Part 1: Nathaniel Rich’s Trousers


First Person

The Van Cleef & Arpels exhibit at the Cooper-Hewitt Museum.

I was standing shirtless in a black-and-white houndstooth blazer and wing tips with no socks at the corner of Marengo and Saint Charles watching the trolley cars rattle by. I still had my cell phone and was trying to think whom to call with a gentle heart and moral imagination in this occult, steaming city. I had a number. I dialed.

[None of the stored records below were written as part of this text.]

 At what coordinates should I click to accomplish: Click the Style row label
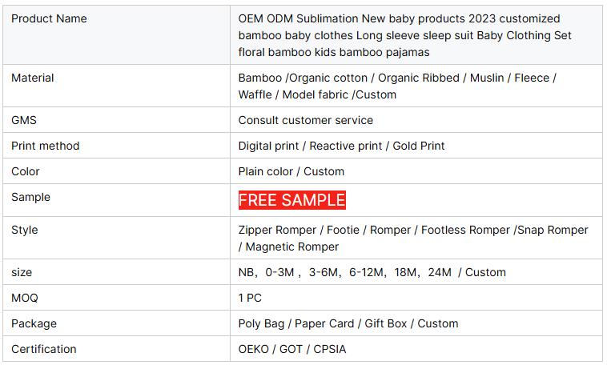click(x=25, y=230)
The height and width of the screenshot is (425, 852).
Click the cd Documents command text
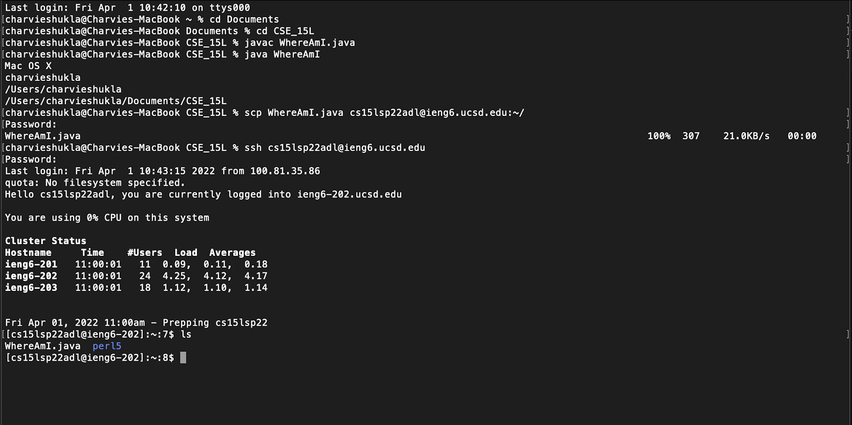coord(244,19)
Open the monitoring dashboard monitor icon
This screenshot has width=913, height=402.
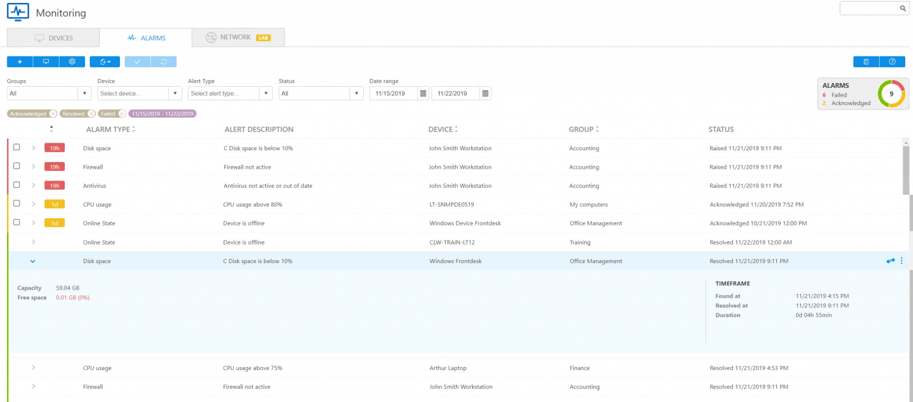tap(45, 61)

“Hello. Is this Nathaniel Rich?”

A hesitation.


I hurried to explain who I was and how I’d obtained his cell-phone number.

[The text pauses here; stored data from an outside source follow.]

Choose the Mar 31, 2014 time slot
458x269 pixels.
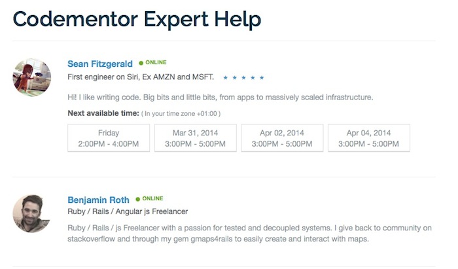click(x=196, y=138)
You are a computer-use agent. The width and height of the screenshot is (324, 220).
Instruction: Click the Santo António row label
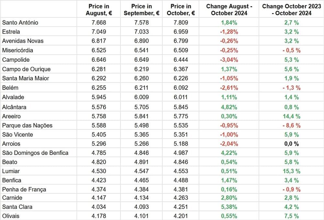point(20,23)
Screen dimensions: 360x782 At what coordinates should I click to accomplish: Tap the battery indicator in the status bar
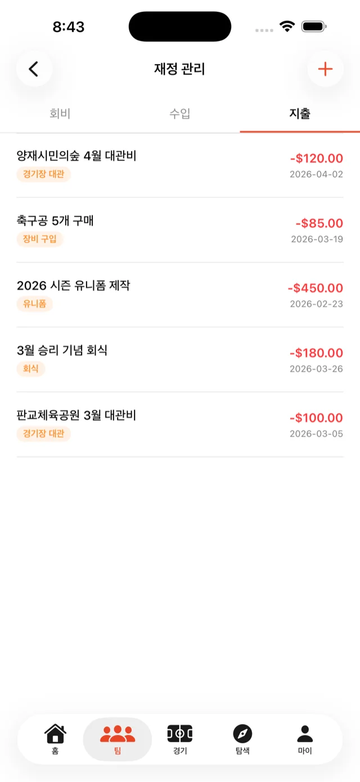click(x=313, y=25)
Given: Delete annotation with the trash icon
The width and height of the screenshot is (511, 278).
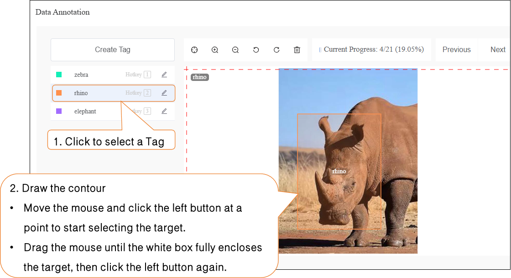Looking at the screenshot, I should [x=297, y=50].
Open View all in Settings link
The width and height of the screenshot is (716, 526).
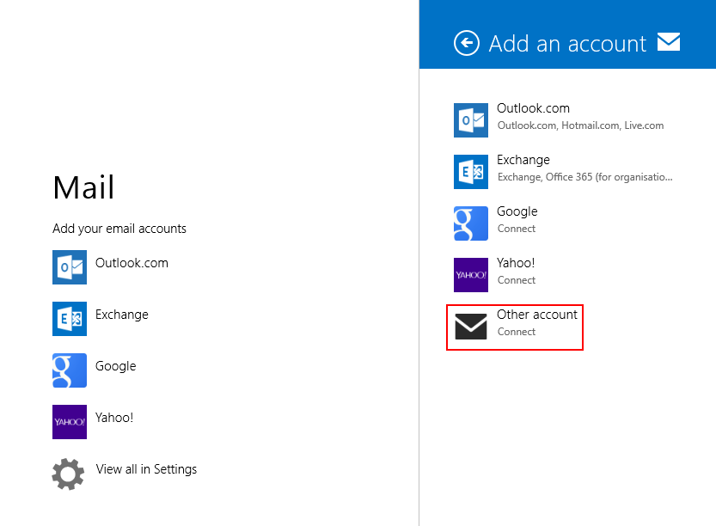coord(146,469)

“Well, to tell you the truth, I’m in a bit of an odd situation. I have to meet someone in an hour or so, and I don’t have any pants. Or shorts. What I’m trying to say is, frankly, I’m not sure how to explain it, but, to cut to the chase, all I have is a towel. That’s what I’m wearing right now.”

It was a blue terry-cloth towel that I’d taken from the B&B when they threw me out. They’d held the rest of my clothes hostage until we settled a dispute about the bill. Fortunately it was a short walk from the house to Saint Charles where I thought, given that this was New Orleans, a cab might dare pick up a seminaked man with his wallet in one hand and his cell phone in the other.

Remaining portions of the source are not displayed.